Join Tara Coleman and Kathrine Schlageck in a live Zoom discussion of the First Book (The Boy Who Harnessed the Wind by William Kamkwamba) and the Beach Museum of Art Common Work of Art by Kansas artist Shirley Smith. The discussion will be followed by a Q&A and a reading of the children’s version of the The Boy Who Harnessed the Wind with illustrations by Elizabeth Zunon. 

Join the free program via ZOOM. To register in advance, go to: https://ksu.zoom.us/webinar/register/WN_0rtLOHceSgWFSe-xUUSA5g
After registering, you will receive a confirmation email with information about how to join the program. 

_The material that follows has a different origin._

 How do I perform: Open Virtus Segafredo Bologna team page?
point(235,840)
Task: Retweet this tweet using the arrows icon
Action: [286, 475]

· Discussion of the First Book and Common Work of Art with Tara Coleman, Web Services Librarian, Associate Professor Kansas State University Libraries, Chair, K-State First Book and Kathrine Schlageck, Associate Curator of Education Beach Museum of Art followed by Q&A
· Live story time with the children’s version of the book
· Make your own paper pin wheel – instructional video – available on Beach Museum of Art Facebook Page at /BeachMuseumofArt

First Book:
Each year, the K-State Book Network selects a common reading for first year students, providing an intellectual experience they can share with other students and members of the Kansas State University community. The 2020 K-State First Book is The Boy Who Harnessed the Wind, an autobiography of young William Kamkwamba, who created a windmill from scrap materials and an old science books so that his Malawian village would have electricity and running water.

Beach Museum of Art Common Work of Art
Kansas-born artist and K-State graduate Shirley Smith’s untitled oil painting of a windmill has been chosen as the Common Work of Art to complement this year’s First Book. Like Kamkwamba, Smith grew up in an agricultural community in Kansas, and during the later years of her career her artwork reflected this. Spending the summers in Whitewater, Kansas she painted the farmland and its animals, including goats, sheep and pigs.